◆ Your instructions
Having read the records, set them all down exactly as they appear.

Stored records
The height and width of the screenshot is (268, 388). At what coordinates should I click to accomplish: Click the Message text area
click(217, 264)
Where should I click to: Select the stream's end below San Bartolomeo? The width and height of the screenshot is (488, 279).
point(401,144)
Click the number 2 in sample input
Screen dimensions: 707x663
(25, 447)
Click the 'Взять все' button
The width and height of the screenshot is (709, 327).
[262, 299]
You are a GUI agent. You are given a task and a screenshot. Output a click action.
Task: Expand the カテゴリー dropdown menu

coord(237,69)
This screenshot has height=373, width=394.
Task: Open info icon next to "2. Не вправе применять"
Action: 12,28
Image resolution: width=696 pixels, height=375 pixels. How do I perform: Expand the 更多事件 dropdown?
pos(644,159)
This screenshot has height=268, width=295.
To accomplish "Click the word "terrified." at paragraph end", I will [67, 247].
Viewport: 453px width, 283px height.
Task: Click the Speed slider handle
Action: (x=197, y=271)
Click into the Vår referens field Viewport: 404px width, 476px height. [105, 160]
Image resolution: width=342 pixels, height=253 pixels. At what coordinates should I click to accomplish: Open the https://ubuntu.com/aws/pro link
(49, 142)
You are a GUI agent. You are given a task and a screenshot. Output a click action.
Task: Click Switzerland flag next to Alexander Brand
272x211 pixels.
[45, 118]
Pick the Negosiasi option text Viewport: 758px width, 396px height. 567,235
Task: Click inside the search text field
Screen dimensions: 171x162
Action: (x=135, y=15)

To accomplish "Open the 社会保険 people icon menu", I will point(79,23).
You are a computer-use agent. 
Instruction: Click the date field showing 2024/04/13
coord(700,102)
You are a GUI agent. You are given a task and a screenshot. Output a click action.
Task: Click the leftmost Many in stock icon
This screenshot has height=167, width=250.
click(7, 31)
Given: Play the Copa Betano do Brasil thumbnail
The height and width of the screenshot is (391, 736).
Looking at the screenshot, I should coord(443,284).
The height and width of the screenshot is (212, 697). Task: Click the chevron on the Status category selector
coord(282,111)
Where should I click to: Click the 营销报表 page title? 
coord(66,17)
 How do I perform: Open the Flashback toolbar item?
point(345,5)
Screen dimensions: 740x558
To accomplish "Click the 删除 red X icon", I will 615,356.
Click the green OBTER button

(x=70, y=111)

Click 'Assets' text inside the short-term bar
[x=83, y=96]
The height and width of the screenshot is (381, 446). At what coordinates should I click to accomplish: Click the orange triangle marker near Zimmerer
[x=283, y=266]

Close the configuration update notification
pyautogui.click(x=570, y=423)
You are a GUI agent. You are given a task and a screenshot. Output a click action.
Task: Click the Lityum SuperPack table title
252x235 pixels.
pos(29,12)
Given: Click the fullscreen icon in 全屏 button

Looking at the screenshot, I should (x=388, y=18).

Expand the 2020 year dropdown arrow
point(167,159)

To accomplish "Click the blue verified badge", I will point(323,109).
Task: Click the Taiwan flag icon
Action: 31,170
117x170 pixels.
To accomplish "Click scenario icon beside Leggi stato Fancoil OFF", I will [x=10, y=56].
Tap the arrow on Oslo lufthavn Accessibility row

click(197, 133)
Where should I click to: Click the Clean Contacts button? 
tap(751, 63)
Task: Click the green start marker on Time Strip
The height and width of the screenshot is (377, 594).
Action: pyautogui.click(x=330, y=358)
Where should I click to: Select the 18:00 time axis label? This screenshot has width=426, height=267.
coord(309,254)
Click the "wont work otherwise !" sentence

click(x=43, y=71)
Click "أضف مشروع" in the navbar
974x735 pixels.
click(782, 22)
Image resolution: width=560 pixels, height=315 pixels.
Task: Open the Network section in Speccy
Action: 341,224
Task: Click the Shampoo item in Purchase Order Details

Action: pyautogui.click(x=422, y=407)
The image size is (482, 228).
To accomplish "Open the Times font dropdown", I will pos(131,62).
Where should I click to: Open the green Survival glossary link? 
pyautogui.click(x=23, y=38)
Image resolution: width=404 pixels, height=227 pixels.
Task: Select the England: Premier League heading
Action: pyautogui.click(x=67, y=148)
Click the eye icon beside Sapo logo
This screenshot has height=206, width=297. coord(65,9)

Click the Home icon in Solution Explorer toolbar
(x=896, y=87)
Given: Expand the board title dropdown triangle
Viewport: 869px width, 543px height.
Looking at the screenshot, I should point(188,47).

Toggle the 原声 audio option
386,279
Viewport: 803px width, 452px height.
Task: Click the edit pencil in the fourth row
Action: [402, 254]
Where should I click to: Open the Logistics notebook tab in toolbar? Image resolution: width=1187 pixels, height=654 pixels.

◆ Task solution
The height and width of the screenshot is (268, 388). At what coordinates should I click to accomplish: Click the Message text area
click(217, 264)
Where should I click to: Select the stream's end below San Bartolomeo? The width and height of the screenshot is (488, 279).
point(401,144)
Click the number 2 in sample input
Screen dimensions: 707x663
(25, 447)
Click the 'Взять все' button
The width and height of the screenshot is (709, 327).
[262, 299]
You are a GUI agent. You are given a task and a screenshot. Output a click action.
Task: Expand the カテゴリー dropdown menu

coord(237,69)
This screenshot has height=373, width=394.
Task: Open info icon next to "2. Не вправе применять"
Action: 12,28
Image resolution: width=696 pixels, height=375 pixels. How do I perform: Expand the 更多事件 dropdown?
pos(644,159)
This screenshot has height=268, width=295.
To accomplish "Click the word "terrified." at paragraph end", I will [67, 247].
Viewport: 453px width, 283px height.
Task: Click the Speed slider handle
Action: (x=197, y=271)
Click into the Vår referens field Viewport: 404px width, 476px height. [105, 160]
Image resolution: width=342 pixels, height=253 pixels. At what coordinates should I click to accomplish: Open the https://ubuntu.com/aws/pro link
(49, 142)
You are a GUI agent. You are given a task and a screenshot. Output a click action.
Task: Click Switzerland flag next to Alexander Brand
272x211 pixels.
[45, 118]
Pick the Negosiasi option text Viewport: 758px width, 396px height. 567,235
Task: Click inside the search text field
Screen dimensions: 171x162
Action: (x=135, y=15)

To accomplish "Open the 社会保険 people icon menu", I will point(79,23).
You are a computer-use agent. 
Instruction: Click the date field showing 2024/04/13
coord(700,102)
You are a GUI agent. You are given a task and a screenshot. Output a click action.
Task: Click the leftmost Many in stock icon
This screenshot has height=167, width=250.
click(7, 31)
Given: Play the Copa Betano do Brasil thumbnail
The height and width of the screenshot is (391, 736).
Looking at the screenshot, I should coord(443,284).
The height and width of the screenshot is (212, 697). Task: Click the chevron on the Status category selector
coord(282,111)
Where should I click to: Click the 营销报表 page title? 
coord(66,17)
 How do I perform: Open the Flashback toolbar item?
point(345,5)
Screen dimensions: 740x558
To accomplish "Click the 删除 red X icon", I will 615,356.
Click the green OBTER button

(x=70, y=111)

Click 'Assets' text inside the short-term bar
[x=83, y=96]
The height and width of the screenshot is (381, 446). At what coordinates should I click to accomplish: Click the orange triangle marker near Zimmerer
[x=283, y=266]

Close the configuration update notification
pyautogui.click(x=570, y=423)
You are a GUI agent. You are given a task and a screenshot. Output a click action.
Task: Click the Lityum SuperPack table title
252x235 pixels.
pos(29,12)
Given: Click the fullscreen icon in 全屏 button

Looking at the screenshot, I should (x=388, y=18).

Expand the 2020 year dropdown arrow
point(167,159)

To accomplish "Click the blue verified badge", I will point(323,109).
Task: Click the Taiwan flag icon
Action: 31,170
117x170 pixels.
To accomplish "Click scenario icon beside Leggi stato Fancoil OFF", I will [x=10, y=56].
Tap the arrow on Oslo lufthavn Accessibility row

click(197, 133)
Where should I click to: Click the Clean Contacts button? 
tap(751, 63)
Task: Click the green start marker on Time Strip
The height and width of the screenshot is (377, 594).
Action: pyautogui.click(x=330, y=358)
Where should I click to: Select the 18:00 time axis label? This screenshot has width=426, height=267.
coord(309,254)
Click the "wont work otherwise !" sentence

click(x=43, y=71)
Click "أضف مشروع" in the navbar
974x735 pixels.
click(782, 22)
Image resolution: width=560 pixels, height=315 pixels.
Task: Open the Network section in Speccy
Action: 341,224
Task: Click the Shampoo item in Purchase Order Details

Action: pyautogui.click(x=422, y=407)
The image size is (482, 228).
To accomplish "Open the Times font dropdown", I will pos(131,62).
Where should I click to: Open the green Survival glossary link? 
pyautogui.click(x=23, y=38)
Image resolution: width=404 pixels, height=227 pixels.
Task: Select the England: Premier League heading
Action: pyautogui.click(x=67, y=148)
Click the eye icon beside Sapo logo
This screenshot has height=206, width=297. coord(65,9)

Click the Home icon in Solution Explorer toolbar
(x=896, y=87)
Given: Expand the board title dropdown triangle
Viewport: 869px width, 543px height.
Looking at the screenshot, I should point(188,47).

Toggle the 原声 audio option
386,279
Viewport: 803px width, 452px height.
Task: Click the edit pencil in the fourth row
Action: [402, 254]
Where should I click to: Open the Logistics notebook tab in toolbar? Image resolution: width=1187 pixels, height=654 pixels.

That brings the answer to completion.